Ed Sevcik asintió, al advertir, como Alex, que la pregunta de Newcombe era una prueba. Entendía que Newcombe y Cam podían levantarse y marcharse.
—Vinimos a acampar con raquetas de nieve —explicó mientras hacía un gesto hacia el oeste—. Los chicos y yo, mi esposa y Samantha.
Se tocó la camisa distraídamente y los tres parches cuadrados cosidos sobre el pecho: 4.1.9. Un número de soldado.
La chica era definitivamente la hermana de Brandon y la hija de Ed. Samantha y su madre también eran grandes excursionistas y pescadoras, y se habían apuntado a pasar la semana en la nieve con el grupo de exploradores. Ed era techador y solía trabajar todo el verano, de modo que aquella excursión anual se había convertido en las vacaciones de la familia durante años. Su esposa solía decir que era mucho mejor que pasarse dos horas haciendo cola en Disneylandia. Los chicos se alegraban de saltarse las clases, incluso si eso implicaba tener que trabajar más al volver. Sam se llevó su iPod. Brandon tenía insignias de méritos avanzadas para su edad. Tanto él como Alex habían alcanzado el rango de Águila antes de la plaga, y desde el punto de vista de Ed, todos los chicos, Samantha incluida, lo habían alcanzado a aquellas alturas.
Llegaron a aquellas pequeñas cimas bajas con tres personas que no conocían, admitió Ed con sinceridad, pudiendo haber mentido. Cam no preguntó por las improbables estadísticas. ¿Por qué habían muerto sólo los tres extraños y su esposa? O alguien intentó abusar de la chica o de la madre, o alguien empezó a robar comida. El propio Cam había cometido asesinatos con motivos, y de todos modos aquello habría sucedido hacía tiempo.
Cam pensó que los exploradores eran ideales para ayudarles a extender la vacuna, y no era una coincidencia que hubiesen encontrado a aquel grupo tan capaz. Nadie más podría haber sobrevivido en aquellos minúsculos tramos de tierra.
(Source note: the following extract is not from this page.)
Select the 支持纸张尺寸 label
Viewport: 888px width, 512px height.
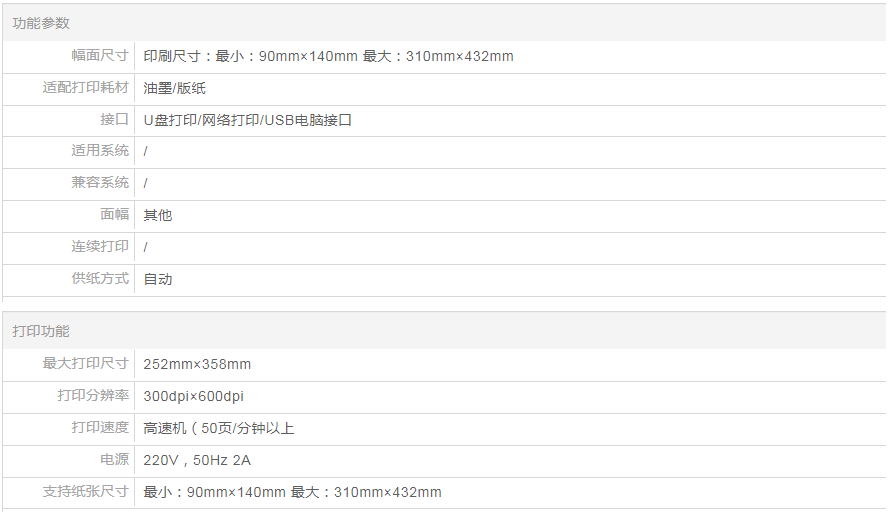(86, 492)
—Necesitamos vuestra ayuda —dijo Newcombe mientras les contaba lo de la vacuna y la guerra por controlarla.
Ed y su grupo eran conscientes de la repentina guerra aérea. Al principio, los cazas y los helicópteros les habían dado esperanzas. Creyeron que por fin se estaba llevando a cabo una misión de rescate, pero las pilas de su pequeña radio se habían gastado hacía más de un año, de modo que sólo podían hacer conjeturas sobre quién luchaba y por qué.
—¿Queréis que bajemos ahí? —preguntó Ed desconcertado cuando Newcombe concluyó su explicación.
Pero su hijo estaba más dispuesto a participar.